I had entered in to an agreement with a builder at Gurgaon to buy a flat. I have the allotment letter , agreement for sale with the builder & demand for installment payments issued by the builder. I have paid the entire consideration before 3 years but could not register the sale deed since I was away. Now I want to sale the flat with out registering the sale deed in my name. My quiries are:
1) Can I sign the sale deed as the vendor or I shall have to sign as the confirming party whereas the builder will sign as then vendor.
2) Will the registering authority accept me as the vendor of the flat with out myself having any registered sale deed in my name?
3) Is there less stamp duty required for registering sale deed with co-operatives at Noida? What is the percent?
4) In what way can I sale the said flat with out first registering the sale deed in my name?
5) After selling the flat can I claim the profit as LT Capital Gain & save tax by buying dwelling house and/or investing in infrastructural bonds? Some said no I can not claim LTCG since I do not have the title of the flat & it is simple business gain. Some said yes I can claim as I have the right to title of the flat which I can pass/sell.
6) What is right to title? Under what section a person having right to title but not title can claim a profit/ gain as LT Capital Gain after selling the said right to title?
R.Ramachandran
(Expert) 17 March 2011
Dear Anonymous,
(1) & (2) When you do not want the sale deed to be in your name, you cannot be the owner of the flat and therefore the question of your selling the flat to any one in your capacity as owner of the flat does not at all arise.

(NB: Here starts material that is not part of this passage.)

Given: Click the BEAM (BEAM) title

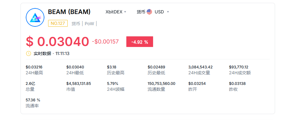Looking at the screenshot, I should click(69, 12).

(3) There is no concession in stamp duty whether it is from Co-op. society or builder etc.
(4) In case your first agreement to purchase with the Society contains a clause that the sale deed would be registered in the name of the buyer or any of his nominees, in that case, the flat can be directly registered by the society in the name of the person whom you nominate.
(5) If you adopt the method in (4) above, you would not be considered as selling any flat. Rather you would be paying the consideration for the flat and getting it registered in favour of someone. It would be a gift to that some one (and if they do not happen to be your close relative say father, mother, sister, brother etc.) then it would get taxed in their hand. (THIS IS MAINLY BECAUSE, THE SALE CONSIDERATION IF ANY PAID BY THE SAID PERSON TO YOU DO NOT GET RECORDED ANYWHERE - SINCE NO SALE TRANSACTION TAKES PLACE BETWEEN YOU AND THE BUYER!). Since there is no sale of the property by you, the question of long term capital gain would not arise.
HOWEVER, if you get any money from the prospective buyer in whose name, using the nominee clause, you register the building directly by the Society, the said money would be treated as your income and would be taxed in the normal way (not as L.G.Capital Gain) applying applicable slab rates of tax.